Electric Energy#
Work#
As usual, to speak of the amount of energy an object has you must define what work is. For the electric force work is simple in terms of the electric potential for a single charge being sent from \(\boldsymbol r' = \infty\) to \(\boldsymbol r' = \boldsymbol r\),
\[\begin{split}
W(\boldsymbol{r}) = \int_\infty^\boldsymbol{r} q\boldsymbol E \cdot \ \mathrm d \boldsymbol r'\\
\boxed{W(\boldsymbol{r}) = qV(\boldsymbol{r})}
\end{split}\]
Where we set the origin \(V(\infty) = 0\)

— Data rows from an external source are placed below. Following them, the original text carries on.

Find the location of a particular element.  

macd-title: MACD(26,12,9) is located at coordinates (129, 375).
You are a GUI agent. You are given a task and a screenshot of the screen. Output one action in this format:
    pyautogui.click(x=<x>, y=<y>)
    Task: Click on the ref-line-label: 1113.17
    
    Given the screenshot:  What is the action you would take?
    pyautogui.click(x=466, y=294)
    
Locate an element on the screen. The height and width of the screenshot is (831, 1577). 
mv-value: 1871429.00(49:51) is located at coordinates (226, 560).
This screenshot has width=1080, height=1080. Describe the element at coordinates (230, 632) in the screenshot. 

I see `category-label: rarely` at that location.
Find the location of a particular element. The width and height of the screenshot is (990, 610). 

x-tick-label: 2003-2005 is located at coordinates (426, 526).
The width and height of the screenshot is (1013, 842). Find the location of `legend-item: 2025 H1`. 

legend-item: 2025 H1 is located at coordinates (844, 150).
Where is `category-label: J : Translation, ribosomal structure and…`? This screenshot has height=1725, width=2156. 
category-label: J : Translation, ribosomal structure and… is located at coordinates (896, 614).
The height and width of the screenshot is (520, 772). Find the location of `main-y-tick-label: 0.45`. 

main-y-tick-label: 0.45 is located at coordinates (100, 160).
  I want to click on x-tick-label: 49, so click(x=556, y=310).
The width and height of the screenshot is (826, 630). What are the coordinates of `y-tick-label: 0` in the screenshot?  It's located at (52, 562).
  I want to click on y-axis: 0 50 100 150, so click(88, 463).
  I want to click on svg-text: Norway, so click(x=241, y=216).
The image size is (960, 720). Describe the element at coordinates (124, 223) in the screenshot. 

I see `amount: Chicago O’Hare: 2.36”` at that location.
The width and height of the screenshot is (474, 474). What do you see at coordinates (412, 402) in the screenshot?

For a continuous collection of charges one can see that as you add each charge to the collection, the following charge must overcome the potential of all previous charges. This is quite an iterative process which looks like,
\[\begin{split}
W = \frac{1}{4\pi\epsilon_0} \sum_{i}^n\sum_{j > i}^n{\frac{q_iq_j}{|\boldsymbol r_i| - |\boldsymbol r_j|}} = \frac{1}{2}\frac{1}{4\pi\epsilon_0} \sum_{i}^n\sum_{j \ne i}^n{\frac{q_iq_j}{|\boldsymbol r_i| - |\boldsymbol r_j|}}\\
W = \frac{1}{2}\sum_{i}^{n}{q_iV(\boldsymbol{r}_i)}
\end{split}\]
We can easily convert this to continuous form
\[
\boxed{W = \frac{1}{2}\int{V(\boldsymbol{r})\ \mathrm dq}}
\]
In terms of the electric field,
\[
\boxed{W = \frac{\epsilon_0}{2}\int\limits_\mathrm{all}{|\boldsymbol{E}|^2\ \mathrm d\mathcal{V}}}
\]